## ASSIGNMENT
Give a single number in reply. It is the count of lines below that contain the string "computer".

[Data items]
· · · · · · ·

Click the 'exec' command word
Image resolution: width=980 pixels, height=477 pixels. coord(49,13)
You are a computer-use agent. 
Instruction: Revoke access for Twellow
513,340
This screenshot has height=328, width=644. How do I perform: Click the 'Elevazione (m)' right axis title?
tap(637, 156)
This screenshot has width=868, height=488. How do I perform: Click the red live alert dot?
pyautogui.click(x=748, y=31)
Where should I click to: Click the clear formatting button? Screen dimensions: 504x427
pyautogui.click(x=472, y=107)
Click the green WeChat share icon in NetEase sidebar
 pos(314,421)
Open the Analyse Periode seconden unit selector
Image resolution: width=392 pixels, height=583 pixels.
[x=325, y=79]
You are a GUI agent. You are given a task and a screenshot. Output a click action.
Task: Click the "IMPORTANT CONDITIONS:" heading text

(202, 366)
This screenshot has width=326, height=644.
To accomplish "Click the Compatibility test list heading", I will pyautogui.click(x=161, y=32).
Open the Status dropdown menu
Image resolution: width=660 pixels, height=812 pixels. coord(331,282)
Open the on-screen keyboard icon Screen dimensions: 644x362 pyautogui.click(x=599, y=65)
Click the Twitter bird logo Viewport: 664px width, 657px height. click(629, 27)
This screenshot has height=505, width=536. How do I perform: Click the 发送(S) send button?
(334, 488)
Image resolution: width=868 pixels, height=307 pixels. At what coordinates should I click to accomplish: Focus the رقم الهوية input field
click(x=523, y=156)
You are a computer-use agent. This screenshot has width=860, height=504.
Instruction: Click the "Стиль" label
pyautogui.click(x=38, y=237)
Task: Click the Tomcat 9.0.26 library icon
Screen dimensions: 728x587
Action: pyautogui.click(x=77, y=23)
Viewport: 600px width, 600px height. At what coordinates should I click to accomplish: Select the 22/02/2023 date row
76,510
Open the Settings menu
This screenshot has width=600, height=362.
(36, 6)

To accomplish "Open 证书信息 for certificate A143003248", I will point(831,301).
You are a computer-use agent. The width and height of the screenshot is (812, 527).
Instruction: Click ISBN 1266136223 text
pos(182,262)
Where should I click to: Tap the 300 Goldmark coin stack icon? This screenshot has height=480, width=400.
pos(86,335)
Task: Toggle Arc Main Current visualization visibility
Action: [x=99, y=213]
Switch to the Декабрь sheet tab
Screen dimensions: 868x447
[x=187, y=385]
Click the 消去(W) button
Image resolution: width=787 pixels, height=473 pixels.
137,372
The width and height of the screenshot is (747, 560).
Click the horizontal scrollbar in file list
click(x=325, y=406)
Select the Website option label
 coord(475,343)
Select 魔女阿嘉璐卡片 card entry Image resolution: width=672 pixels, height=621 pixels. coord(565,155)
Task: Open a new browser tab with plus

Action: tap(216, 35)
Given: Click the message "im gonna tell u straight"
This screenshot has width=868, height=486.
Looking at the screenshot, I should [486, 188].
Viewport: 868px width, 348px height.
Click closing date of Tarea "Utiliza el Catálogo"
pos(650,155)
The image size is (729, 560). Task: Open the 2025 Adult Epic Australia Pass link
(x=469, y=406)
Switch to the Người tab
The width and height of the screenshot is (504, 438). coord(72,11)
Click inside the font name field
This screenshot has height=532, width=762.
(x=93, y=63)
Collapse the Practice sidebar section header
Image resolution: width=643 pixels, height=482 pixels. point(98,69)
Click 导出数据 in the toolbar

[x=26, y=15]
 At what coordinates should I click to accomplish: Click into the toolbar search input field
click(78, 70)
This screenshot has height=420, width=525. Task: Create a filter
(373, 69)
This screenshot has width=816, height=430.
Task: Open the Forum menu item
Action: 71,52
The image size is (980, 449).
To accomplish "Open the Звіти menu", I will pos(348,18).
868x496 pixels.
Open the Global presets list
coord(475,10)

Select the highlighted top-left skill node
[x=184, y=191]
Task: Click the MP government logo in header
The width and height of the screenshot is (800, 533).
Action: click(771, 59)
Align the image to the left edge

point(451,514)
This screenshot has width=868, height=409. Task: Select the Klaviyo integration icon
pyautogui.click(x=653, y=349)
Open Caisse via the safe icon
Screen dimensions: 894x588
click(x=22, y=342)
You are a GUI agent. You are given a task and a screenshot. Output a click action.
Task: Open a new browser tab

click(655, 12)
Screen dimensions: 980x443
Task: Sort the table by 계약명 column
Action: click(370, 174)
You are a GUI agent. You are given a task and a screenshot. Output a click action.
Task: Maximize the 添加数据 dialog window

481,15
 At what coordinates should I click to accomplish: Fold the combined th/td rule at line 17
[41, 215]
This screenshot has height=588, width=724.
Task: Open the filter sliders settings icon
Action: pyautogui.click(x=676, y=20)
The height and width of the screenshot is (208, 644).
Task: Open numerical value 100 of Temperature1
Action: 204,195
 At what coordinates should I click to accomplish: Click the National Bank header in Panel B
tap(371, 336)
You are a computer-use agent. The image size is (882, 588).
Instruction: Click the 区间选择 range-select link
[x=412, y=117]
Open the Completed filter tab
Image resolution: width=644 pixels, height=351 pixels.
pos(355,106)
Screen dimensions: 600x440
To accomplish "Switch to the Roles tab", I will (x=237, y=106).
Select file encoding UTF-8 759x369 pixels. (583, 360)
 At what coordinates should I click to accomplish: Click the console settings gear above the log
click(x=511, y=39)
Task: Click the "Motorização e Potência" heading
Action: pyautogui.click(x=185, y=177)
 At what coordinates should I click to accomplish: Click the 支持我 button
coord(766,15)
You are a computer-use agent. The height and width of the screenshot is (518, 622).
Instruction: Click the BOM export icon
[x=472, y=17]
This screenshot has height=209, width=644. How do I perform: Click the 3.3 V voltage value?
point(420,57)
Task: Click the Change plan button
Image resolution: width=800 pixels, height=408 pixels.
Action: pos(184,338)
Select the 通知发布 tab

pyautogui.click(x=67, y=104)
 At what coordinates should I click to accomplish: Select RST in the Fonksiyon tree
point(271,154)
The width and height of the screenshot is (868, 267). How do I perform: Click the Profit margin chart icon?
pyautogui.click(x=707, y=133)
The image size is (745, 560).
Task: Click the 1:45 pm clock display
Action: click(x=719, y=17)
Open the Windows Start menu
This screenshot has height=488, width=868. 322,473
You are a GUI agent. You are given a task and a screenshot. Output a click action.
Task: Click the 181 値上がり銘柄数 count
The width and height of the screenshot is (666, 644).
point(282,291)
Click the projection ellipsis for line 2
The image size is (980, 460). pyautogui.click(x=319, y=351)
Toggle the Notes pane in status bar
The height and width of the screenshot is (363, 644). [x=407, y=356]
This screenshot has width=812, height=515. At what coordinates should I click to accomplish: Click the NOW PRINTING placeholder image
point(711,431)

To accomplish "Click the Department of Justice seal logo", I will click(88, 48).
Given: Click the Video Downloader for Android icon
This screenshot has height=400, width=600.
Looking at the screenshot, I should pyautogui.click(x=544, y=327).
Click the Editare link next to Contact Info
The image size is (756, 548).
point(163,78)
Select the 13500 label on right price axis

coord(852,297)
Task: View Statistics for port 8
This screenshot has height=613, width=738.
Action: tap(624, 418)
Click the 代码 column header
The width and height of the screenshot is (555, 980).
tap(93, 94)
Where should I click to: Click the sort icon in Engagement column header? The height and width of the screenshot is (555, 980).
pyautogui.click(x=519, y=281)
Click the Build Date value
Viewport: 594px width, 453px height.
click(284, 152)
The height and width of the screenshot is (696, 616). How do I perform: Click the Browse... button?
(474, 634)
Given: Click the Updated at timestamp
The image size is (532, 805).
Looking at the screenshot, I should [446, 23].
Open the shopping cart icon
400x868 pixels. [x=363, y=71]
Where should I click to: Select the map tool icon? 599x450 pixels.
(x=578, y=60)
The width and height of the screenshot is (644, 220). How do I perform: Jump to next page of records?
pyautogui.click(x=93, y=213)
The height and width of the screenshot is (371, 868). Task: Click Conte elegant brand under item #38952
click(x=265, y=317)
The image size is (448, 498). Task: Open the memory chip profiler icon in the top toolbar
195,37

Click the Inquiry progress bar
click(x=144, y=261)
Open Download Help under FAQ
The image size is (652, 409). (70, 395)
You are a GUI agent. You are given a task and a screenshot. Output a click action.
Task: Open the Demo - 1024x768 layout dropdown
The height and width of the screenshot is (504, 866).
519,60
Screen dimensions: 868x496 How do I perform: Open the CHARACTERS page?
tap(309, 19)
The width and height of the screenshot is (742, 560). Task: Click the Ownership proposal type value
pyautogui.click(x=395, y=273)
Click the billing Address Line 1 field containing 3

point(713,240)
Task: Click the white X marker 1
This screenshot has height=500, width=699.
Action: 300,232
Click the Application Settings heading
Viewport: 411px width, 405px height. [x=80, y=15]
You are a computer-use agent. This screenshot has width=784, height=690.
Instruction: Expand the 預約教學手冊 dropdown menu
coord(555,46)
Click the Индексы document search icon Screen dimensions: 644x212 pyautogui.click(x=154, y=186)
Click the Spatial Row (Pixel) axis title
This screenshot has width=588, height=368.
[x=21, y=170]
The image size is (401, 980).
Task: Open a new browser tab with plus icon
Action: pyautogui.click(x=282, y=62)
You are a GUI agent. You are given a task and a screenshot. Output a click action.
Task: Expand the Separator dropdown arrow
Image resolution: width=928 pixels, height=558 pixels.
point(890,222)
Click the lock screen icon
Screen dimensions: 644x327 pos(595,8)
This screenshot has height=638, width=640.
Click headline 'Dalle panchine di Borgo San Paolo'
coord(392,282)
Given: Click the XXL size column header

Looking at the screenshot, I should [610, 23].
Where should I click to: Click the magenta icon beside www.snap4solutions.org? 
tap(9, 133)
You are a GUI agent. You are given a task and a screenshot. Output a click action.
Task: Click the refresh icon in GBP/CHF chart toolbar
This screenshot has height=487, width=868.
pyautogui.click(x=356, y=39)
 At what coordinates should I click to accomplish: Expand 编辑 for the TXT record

· · · · · · ·

## EXERCISE RESULT
6